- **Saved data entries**
►

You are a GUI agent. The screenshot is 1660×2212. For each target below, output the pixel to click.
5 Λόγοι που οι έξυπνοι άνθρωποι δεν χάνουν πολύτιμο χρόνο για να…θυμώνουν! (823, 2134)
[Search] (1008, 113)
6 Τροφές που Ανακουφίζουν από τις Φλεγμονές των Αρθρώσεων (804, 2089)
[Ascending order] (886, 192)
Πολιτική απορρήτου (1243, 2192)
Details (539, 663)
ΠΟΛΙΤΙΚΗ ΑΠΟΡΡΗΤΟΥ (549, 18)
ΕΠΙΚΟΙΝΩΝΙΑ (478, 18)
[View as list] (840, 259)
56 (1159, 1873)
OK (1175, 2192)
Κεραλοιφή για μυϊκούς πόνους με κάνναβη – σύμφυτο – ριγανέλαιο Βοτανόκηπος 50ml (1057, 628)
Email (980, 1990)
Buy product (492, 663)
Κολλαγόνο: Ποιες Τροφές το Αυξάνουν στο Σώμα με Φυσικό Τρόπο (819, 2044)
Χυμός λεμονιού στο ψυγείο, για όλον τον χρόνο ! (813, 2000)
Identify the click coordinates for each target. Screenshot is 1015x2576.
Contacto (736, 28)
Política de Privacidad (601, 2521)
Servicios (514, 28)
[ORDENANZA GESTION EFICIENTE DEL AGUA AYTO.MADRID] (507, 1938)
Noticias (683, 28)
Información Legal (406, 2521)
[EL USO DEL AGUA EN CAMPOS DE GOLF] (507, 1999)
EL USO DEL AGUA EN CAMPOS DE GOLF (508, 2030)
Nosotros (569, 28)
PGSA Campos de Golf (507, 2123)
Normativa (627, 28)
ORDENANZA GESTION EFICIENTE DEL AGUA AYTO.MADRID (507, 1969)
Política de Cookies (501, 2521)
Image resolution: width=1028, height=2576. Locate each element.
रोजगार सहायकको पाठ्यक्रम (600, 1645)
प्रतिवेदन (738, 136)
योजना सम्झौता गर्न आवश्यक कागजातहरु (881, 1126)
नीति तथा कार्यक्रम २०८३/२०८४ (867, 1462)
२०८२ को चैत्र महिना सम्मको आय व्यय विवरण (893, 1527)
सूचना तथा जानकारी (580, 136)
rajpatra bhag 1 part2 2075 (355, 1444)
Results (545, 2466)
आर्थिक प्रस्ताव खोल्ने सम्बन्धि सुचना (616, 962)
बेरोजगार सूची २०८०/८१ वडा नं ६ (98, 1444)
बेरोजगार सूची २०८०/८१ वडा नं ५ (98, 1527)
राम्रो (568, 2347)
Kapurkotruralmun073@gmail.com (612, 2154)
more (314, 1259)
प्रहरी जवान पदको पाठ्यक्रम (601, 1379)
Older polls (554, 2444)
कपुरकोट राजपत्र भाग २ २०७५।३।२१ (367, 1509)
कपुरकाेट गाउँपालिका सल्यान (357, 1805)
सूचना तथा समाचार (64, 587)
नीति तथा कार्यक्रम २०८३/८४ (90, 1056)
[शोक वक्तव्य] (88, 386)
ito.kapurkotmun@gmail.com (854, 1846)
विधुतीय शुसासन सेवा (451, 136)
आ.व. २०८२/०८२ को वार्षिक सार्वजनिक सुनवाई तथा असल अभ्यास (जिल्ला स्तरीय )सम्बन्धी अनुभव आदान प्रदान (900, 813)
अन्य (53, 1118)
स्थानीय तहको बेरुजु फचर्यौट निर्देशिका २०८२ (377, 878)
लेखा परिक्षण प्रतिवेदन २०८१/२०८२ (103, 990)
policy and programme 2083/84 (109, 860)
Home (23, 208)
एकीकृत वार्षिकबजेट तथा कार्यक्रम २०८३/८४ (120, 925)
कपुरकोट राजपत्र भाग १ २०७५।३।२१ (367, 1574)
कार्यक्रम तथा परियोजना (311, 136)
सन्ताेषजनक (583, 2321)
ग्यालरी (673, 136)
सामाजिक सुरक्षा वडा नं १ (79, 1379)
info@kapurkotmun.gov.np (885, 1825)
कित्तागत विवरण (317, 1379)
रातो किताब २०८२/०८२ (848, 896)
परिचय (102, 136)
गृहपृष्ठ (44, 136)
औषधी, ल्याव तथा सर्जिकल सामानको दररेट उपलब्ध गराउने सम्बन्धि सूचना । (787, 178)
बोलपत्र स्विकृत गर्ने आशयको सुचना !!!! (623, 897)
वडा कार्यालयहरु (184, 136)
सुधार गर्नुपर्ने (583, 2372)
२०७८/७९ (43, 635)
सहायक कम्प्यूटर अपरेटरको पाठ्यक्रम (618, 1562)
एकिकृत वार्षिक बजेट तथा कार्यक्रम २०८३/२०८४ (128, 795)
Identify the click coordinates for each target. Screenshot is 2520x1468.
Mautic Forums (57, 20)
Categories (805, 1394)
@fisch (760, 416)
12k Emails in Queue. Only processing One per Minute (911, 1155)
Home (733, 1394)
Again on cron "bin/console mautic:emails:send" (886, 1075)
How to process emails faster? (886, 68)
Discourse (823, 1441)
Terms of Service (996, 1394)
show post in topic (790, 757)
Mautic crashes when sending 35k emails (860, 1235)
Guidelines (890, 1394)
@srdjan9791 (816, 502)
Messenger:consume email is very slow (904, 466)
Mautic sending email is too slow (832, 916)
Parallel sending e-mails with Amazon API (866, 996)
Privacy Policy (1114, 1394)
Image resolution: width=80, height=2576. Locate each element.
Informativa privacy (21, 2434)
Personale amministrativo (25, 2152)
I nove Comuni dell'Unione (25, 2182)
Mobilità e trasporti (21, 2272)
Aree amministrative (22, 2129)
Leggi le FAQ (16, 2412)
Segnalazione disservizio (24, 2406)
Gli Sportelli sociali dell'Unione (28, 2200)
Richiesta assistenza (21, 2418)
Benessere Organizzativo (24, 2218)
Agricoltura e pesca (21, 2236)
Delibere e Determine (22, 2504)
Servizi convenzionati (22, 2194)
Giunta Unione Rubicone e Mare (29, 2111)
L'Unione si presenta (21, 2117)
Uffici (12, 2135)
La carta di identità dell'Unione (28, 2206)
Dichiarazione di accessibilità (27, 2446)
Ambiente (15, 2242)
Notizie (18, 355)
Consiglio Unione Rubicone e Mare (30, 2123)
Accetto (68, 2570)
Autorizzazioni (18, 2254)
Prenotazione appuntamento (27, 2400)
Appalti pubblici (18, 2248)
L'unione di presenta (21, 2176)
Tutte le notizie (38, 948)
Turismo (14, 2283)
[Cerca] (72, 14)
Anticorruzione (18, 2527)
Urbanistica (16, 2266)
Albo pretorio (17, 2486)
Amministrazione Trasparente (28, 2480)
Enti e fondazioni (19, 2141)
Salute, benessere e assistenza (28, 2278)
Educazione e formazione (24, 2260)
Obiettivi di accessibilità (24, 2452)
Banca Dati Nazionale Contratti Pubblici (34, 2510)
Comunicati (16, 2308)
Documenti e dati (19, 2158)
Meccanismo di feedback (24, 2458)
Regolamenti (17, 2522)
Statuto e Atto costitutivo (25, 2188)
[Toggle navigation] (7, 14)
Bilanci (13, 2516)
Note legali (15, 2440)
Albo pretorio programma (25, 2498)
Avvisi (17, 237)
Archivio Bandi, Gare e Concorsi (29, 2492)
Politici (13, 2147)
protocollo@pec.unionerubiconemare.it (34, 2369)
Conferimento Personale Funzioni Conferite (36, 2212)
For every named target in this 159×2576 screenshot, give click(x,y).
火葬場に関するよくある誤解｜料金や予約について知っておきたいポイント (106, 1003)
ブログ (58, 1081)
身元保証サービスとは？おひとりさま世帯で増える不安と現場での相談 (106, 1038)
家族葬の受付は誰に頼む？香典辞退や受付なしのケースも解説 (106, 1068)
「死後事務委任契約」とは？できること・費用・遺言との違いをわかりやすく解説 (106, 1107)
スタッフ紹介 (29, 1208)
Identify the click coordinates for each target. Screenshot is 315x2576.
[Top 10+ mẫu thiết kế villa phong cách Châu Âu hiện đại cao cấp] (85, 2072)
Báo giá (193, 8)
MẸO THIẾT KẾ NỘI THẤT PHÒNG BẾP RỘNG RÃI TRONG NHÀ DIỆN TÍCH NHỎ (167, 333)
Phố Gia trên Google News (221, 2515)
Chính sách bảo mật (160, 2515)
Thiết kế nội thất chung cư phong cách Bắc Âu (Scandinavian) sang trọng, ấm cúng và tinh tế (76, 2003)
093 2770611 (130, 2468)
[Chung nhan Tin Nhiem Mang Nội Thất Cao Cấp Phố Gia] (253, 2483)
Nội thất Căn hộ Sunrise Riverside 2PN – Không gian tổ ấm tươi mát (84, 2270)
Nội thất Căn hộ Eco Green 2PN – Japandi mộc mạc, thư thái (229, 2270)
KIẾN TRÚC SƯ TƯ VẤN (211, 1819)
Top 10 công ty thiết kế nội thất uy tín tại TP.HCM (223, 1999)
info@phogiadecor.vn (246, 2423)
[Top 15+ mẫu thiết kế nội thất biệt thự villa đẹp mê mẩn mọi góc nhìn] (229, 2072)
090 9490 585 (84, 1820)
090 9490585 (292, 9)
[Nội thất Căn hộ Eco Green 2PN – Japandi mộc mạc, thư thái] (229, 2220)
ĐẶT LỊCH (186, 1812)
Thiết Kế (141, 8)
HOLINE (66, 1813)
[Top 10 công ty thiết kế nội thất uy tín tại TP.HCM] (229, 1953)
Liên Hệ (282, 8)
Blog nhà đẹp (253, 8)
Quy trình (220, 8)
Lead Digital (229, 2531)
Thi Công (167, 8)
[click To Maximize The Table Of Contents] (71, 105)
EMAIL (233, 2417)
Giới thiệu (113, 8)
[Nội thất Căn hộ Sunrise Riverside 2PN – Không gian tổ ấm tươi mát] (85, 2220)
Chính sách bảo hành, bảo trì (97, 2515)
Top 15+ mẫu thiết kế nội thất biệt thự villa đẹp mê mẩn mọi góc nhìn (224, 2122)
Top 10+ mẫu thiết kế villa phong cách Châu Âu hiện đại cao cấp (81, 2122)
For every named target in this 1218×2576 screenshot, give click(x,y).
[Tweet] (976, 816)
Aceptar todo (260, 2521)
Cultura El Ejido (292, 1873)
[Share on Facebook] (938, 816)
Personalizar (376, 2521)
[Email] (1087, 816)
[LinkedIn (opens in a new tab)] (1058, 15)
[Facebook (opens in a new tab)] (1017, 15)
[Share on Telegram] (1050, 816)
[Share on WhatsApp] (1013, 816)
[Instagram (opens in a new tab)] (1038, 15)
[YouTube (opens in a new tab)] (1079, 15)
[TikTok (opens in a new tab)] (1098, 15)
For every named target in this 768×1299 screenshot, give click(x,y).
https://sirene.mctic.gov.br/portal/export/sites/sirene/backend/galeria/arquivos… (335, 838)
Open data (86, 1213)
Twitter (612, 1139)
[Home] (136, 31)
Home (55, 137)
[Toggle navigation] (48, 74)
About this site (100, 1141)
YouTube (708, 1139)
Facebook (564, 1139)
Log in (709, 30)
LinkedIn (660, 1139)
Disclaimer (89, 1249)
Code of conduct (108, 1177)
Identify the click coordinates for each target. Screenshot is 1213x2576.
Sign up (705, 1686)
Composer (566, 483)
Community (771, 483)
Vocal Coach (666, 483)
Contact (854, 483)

◄

- **Exercise goal**
Starting from the line with "[Share on Facebook] (938, 816)" and ending with the final line of the data, quote every line exactly, both ends included.

- **Exercise result**
[Share on Facebook] (938, 816)
Personalizar (376, 2521)
[Email] (1087, 816)
[LinkedIn (opens in a new tab)] (1058, 15)
[Facebook (opens in a new tab)] (1017, 15)
[Share on Telegram] (1050, 816)
[Share on WhatsApp] (1013, 816)
[Instagram (opens in a new tab)] (1038, 15)
[YouTube (opens in a new tab)] (1079, 15)
[TikTok (opens in a new tab)] (1098, 15)
For every named target in this 768×1299 screenshot, give click(x,y).
https://sirene.mctic.gov.br/portal/export/sites/sirene/backend/galeria/arquivos… (335, 838)
Open data (86, 1213)
Twitter (612, 1139)
[Home] (136, 31)
Home (55, 137)
[Toggle navigation] (48, 74)
About this site (100, 1141)
YouTube (708, 1139)
Facebook (564, 1139)
Log in (709, 30)
LinkedIn (660, 1139)
Disclaimer (89, 1249)
Code of conduct (108, 1177)
Identify the click coordinates for each target. Screenshot is 1213x2576.
Sign up (705, 1686)
Composer (566, 483)
Community (771, 483)
Vocal Coach (666, 483)
Contact (854, 483)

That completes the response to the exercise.